Tuesday, June 06, 2006

New York Times Editorial - Heartland security

New York Times Editorial - Heartland security
Copyright by The New York Times
FRIDAY, JUNE 2, 2006

If Al Qaeda is planning to follow up its 2001 attacks on New York and Washington with an assault on Nebraska, the Department of Homeland Security's new urban areas security grants are brilliant. But, of course, the White House, Wall Street and densely populated urban areas are the most likely terrorist targets, and these are precisely the places the department dangerously shortchanged this week. The new grants, which slash spending for New York and Washington by 40 percent - and shower money on Omaha and Louisville - are more about political favors than security. Given how important the stakes are in protecting America against terrorism, they are also a disgrace.

Scarce antiterrorism money should be rigorously aimed at the places most at risk of attack, but the Bush administration and Congress have consistently refused to do so. While efforts to protect subway riders in New York and federal workers in downtown Washington are badly underfinanced, places that would be bizarre targets have been swimming in U.S. funds.
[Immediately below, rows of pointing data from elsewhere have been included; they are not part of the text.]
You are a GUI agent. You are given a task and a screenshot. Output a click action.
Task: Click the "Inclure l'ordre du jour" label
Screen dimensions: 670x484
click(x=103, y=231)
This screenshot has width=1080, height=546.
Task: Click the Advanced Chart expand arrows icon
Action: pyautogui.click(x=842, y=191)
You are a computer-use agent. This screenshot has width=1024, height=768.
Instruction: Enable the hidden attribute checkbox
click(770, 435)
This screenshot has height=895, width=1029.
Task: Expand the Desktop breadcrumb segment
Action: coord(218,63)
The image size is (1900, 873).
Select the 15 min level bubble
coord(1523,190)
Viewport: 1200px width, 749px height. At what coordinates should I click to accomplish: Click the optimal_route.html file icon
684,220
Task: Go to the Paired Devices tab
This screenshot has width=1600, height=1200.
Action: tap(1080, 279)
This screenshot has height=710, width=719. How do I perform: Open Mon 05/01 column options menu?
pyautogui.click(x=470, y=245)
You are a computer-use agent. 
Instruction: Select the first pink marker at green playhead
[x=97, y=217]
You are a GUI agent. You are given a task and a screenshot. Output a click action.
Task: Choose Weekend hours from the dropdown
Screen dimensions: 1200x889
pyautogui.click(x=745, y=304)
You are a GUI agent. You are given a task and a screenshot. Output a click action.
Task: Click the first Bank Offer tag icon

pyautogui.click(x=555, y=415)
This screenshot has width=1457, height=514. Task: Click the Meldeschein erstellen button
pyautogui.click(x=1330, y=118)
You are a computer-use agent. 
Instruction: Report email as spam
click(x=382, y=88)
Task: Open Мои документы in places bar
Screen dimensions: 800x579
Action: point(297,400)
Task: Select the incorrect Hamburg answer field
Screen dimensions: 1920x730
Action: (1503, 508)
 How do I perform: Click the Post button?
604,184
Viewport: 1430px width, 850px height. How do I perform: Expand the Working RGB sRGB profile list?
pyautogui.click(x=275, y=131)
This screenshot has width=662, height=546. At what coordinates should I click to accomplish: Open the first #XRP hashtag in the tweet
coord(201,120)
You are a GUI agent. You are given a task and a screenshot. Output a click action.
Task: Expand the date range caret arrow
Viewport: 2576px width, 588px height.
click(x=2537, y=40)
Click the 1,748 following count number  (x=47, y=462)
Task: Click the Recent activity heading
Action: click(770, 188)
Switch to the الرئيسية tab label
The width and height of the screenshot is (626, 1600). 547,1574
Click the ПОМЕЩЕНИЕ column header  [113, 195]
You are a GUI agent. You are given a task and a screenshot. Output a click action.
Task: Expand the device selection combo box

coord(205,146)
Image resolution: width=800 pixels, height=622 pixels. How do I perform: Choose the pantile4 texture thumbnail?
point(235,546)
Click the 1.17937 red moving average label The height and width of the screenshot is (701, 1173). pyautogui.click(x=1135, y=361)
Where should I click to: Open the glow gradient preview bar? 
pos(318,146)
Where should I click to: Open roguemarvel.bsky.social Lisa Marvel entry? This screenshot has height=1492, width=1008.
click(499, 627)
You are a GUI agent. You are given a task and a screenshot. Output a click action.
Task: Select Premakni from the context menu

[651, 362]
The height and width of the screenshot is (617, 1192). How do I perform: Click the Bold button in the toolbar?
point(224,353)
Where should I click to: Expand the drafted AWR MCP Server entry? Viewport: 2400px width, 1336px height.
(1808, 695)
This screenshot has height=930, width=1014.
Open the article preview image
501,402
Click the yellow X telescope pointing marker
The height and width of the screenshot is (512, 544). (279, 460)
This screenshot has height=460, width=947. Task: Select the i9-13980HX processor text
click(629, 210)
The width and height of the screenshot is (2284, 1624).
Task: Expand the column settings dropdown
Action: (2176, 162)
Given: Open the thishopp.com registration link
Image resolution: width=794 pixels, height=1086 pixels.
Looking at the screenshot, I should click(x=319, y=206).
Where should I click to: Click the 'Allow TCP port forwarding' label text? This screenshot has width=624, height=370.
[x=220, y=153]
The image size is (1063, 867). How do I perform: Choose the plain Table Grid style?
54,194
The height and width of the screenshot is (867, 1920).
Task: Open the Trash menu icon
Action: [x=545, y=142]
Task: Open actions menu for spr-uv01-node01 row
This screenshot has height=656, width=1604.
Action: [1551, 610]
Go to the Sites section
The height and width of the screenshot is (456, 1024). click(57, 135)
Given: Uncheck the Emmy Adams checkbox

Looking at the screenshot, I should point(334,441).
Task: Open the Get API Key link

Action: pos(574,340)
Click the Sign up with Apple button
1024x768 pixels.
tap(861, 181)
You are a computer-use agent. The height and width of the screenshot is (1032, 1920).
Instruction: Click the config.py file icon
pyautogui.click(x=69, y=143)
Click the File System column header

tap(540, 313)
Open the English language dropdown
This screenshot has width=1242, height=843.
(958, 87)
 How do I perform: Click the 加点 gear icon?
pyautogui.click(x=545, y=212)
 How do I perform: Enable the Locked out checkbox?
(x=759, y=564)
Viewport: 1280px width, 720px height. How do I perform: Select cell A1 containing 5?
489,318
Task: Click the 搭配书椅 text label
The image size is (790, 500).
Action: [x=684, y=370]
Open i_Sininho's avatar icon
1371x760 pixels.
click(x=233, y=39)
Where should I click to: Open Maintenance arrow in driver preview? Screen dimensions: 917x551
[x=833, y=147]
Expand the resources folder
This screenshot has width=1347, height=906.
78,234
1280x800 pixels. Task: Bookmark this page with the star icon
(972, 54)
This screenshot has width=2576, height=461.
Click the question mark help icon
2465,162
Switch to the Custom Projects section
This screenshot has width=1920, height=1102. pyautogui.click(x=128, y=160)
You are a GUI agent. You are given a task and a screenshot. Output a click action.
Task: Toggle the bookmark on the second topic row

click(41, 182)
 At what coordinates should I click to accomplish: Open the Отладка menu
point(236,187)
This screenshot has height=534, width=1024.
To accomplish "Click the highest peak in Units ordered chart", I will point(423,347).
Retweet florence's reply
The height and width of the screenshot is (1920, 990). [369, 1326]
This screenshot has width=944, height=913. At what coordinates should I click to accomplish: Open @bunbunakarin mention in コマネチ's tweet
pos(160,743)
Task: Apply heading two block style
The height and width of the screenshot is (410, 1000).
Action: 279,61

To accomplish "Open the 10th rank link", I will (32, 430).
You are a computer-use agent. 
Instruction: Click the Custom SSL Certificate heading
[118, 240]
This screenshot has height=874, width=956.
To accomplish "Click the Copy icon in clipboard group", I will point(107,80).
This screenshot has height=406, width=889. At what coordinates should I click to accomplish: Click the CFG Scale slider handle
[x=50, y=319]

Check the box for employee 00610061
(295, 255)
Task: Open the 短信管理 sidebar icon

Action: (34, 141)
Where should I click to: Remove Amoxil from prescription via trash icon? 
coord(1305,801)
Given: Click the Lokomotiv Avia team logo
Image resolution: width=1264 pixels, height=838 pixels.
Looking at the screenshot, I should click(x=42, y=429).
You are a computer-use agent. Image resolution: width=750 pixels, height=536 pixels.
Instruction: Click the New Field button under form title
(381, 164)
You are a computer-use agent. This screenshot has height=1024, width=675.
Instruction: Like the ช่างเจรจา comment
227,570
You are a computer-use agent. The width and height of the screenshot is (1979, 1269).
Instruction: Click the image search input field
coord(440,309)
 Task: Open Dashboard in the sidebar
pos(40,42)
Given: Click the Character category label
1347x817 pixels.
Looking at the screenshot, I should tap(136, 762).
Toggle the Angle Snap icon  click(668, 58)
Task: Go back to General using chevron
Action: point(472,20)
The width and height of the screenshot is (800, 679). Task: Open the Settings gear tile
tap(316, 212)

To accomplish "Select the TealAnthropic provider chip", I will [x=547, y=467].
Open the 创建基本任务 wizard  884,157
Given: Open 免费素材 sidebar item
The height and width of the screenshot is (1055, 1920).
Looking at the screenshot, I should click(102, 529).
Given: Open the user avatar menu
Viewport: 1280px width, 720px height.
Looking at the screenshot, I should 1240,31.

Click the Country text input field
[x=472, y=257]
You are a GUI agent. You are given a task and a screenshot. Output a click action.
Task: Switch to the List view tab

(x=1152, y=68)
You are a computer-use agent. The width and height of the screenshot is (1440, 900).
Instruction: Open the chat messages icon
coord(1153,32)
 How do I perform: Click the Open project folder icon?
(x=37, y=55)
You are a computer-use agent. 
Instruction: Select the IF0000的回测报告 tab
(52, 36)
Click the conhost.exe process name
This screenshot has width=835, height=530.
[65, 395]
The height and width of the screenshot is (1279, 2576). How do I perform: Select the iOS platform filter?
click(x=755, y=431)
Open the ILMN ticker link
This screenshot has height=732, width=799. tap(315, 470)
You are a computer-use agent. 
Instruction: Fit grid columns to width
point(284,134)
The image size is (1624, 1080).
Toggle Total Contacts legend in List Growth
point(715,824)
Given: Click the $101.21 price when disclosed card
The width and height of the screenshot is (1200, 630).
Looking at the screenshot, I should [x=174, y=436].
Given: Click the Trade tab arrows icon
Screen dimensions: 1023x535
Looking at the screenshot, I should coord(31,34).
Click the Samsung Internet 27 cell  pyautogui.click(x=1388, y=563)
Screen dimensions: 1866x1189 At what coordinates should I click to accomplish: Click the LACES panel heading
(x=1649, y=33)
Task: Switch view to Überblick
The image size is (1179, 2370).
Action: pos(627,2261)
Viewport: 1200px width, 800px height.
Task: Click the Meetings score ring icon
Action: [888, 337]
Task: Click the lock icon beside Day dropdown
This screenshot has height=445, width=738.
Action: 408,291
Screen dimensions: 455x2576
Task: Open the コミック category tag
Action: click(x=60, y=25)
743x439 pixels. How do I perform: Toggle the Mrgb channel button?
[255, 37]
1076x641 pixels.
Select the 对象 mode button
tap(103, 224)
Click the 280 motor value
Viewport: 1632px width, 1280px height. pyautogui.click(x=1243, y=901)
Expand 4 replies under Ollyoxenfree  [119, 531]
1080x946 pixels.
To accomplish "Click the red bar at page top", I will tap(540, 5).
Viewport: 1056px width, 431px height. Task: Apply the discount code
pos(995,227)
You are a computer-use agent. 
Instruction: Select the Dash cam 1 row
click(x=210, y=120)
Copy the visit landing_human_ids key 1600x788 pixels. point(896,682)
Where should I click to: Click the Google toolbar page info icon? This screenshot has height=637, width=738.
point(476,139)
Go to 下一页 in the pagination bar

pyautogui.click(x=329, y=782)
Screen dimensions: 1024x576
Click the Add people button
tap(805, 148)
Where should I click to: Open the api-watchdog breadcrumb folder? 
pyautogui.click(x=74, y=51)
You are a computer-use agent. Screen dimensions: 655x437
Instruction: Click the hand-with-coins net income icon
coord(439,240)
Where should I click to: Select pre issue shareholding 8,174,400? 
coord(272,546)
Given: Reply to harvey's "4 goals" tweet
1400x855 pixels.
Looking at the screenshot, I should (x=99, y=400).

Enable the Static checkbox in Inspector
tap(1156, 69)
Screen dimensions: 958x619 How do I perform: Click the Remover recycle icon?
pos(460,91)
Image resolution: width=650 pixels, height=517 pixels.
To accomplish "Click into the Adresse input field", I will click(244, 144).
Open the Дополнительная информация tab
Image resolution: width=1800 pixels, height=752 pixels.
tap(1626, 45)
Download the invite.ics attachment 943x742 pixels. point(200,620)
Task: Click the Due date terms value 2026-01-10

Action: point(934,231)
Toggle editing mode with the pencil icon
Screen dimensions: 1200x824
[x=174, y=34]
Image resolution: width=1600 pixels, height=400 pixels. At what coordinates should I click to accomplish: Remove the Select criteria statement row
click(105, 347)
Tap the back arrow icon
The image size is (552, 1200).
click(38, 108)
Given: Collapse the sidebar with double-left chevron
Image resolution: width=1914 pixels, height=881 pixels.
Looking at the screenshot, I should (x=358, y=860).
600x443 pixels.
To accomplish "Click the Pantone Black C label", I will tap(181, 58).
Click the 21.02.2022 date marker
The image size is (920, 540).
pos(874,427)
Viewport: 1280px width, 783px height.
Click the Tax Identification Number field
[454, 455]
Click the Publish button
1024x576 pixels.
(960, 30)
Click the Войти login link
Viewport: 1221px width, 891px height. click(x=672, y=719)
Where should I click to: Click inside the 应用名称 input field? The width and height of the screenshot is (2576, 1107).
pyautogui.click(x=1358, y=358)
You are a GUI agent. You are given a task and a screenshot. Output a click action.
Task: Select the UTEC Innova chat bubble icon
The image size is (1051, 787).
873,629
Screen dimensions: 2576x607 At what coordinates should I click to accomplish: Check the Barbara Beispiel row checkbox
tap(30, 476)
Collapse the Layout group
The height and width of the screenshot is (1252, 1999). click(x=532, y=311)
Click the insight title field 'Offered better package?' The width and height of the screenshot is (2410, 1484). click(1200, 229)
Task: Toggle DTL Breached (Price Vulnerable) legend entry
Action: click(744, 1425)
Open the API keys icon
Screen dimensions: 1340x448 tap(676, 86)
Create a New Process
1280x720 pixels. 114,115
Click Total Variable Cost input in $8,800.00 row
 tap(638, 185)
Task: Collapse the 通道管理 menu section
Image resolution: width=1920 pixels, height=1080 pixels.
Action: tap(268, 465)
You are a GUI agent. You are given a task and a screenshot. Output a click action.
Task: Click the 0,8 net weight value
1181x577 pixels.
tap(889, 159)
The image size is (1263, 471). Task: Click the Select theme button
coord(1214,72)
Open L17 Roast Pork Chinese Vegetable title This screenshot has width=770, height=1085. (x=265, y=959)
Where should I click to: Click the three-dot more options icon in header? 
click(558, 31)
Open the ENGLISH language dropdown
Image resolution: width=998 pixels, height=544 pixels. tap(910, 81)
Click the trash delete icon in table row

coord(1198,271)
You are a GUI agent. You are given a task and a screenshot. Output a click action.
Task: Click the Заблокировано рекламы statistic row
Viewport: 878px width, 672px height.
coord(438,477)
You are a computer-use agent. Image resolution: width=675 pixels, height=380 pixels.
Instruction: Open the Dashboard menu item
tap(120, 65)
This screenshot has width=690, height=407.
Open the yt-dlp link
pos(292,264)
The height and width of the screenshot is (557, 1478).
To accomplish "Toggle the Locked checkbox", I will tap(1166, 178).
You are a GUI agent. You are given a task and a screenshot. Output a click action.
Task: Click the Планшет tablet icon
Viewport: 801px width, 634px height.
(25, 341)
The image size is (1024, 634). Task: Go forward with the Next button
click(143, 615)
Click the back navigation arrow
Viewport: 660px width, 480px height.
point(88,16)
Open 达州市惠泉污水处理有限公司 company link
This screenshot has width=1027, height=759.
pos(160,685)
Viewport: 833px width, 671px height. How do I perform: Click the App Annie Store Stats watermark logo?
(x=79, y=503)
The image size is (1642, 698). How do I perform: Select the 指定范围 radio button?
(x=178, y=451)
The
Northwest Arctic Borough, an Alaskan area of 7,300 people, spent $233,000 a while back to buy decontamination tents, night-vision goggles and other equipment.

This week, the Department of Homeland Security has skewed things even further against Americans who live in the places that are most likely to be attacked. New York's share of the urban areas security program falls to $124 million from $207 million last year, and Washington's falls to $46 million from $77 million.

Some of the specifics of the decision process are downright bizarre. New York's evaluation found that it had no "national monuments or icons." The department concedes that omitting the Statute of Liberty was an "oversight," but it still seems unaware that to many would-be terrorists, the biggest American icon of all is simply New York itself.

The responsibility for the bad allocations lies with President George W. Bush and Homeland Security Secretary Michael Chertoff. But Congress also has a poor record in this area. Representatives of high-population states like New York, California and Texas have continually lost out in their efforts to enact a more risk- based formula. Congressmen from the
areas that have been shortchanged this week are vowing to fight.

When the Republican Party was looking for a backdrop for its 2004 national convention that symbolized America's war on terror, it went to New York, not Omaha. Bush and Chertoff owe Americans a system that recognizes the vulnerability of places like New York not just when the television cameras are rolling, but when the money is being handed out.